Some OS options to consider:

  • Debian - good if you want to learn to do everything yourself
  • Truenas Scale - Comercial NAS OS. I bit of work to get started, but very stable once going.
  • Unraid - Enthusiast focused NAS OS. Not as stable as Truenas, but easier to get started and a lot of community support.

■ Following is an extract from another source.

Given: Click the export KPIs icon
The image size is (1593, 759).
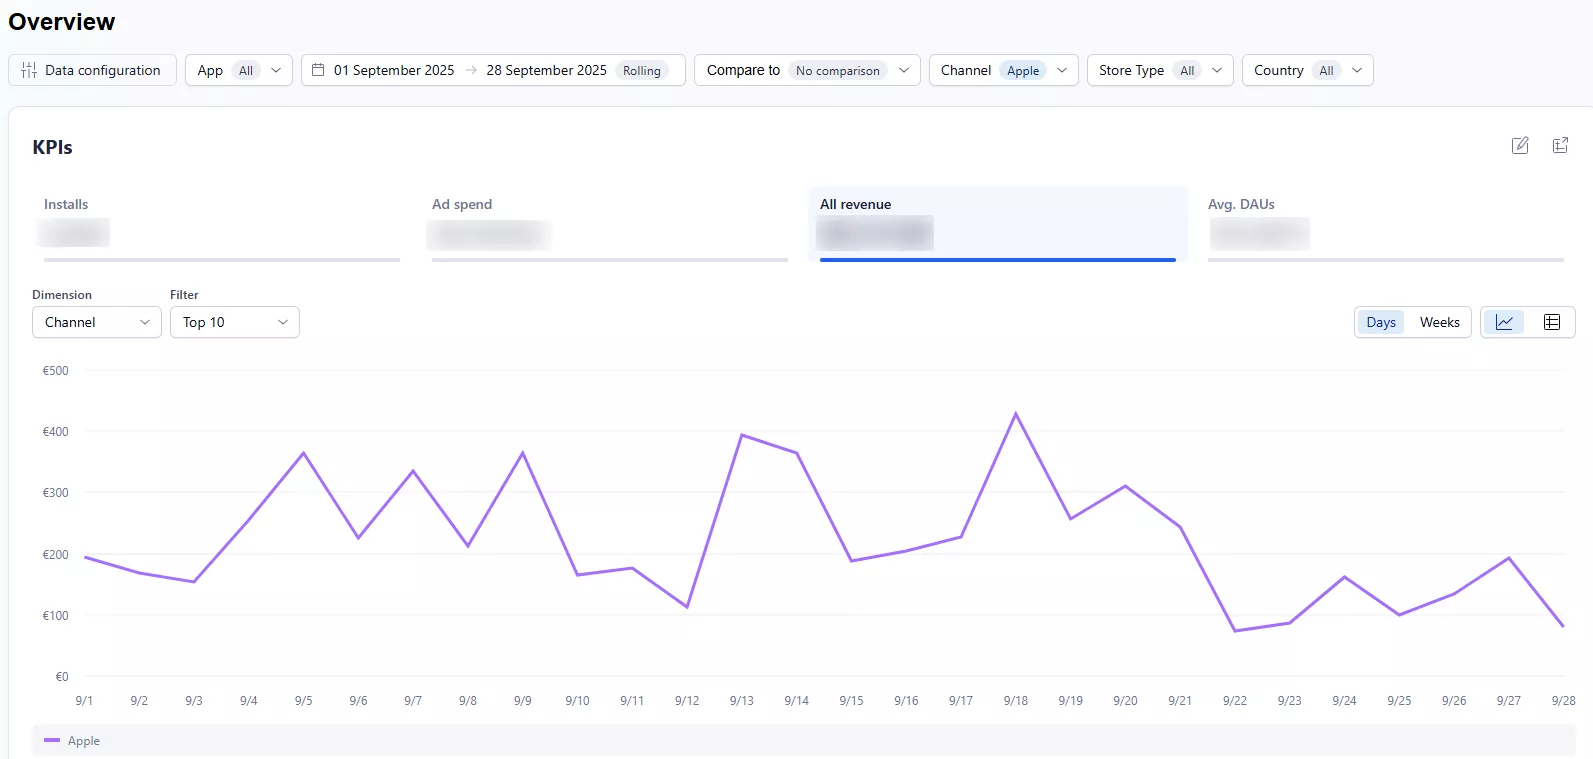Looking at the screenshot, I should click(1560, 146).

There are probably other software/OS’s to consider, but those are the ones I have any experience with. I personally use ZFS on Truenas with a lot of help from this YouTube channel. youtube.com/

tburkhol ,

Ditto on hardware raid. Adding a hardware controller just inserts a potentially catastrophic point of failure. With software raid and raid-likes, you can probably recover/rebuild, and it’s not like the overhead is the big burden it was back in the 90s.

ShortN0te ,
  • Truenas Scale - Comercial NAS OS. I bit of work to get started, but very stable once going.
  • Unraid - Enthusiast focused NAS OS. Not as stable as Truenas, but easier to get started and a lot of community support.

Since OP wants to use Docker i would not recommend either. Trunas scale does not support it usefully and the implementation in Unraid is also weird. Also the main benefit of unraid is the mixing of drives, OP wants to raid.

cosmicrose ,
@cosmicrose@lemmy.world avatar

I’ve had a great experience with the TrueNAS Mini-X system I bought. ZFS has great raid options, and TrueNAS makes managing a system really easy. You can get a box built & configured by them, with 16 GB ECC RAM and five (empty) drive bays, for about $1150 at the most affordable end. www.truenas.com/truenas-mini/

One thing to be careful about: you can’t add drives to a ZFS vdev once it’s been created, but you can add new vdevs to an existing pool. So, you can start with two mirrored drives, then add another two mirrored drives to that pool later.

(A vdev is a sub-unit of a ZFS storage pool, and you have to choose your RAID topology for each vdev and then compose those into a storage pool)

slazer2au ,

Does it need to be 4 bay?

Aoostoar it is only a 2 bay though.

They have a AMD variant if you want to go down the Proxmox route with LXC or docker in a VM.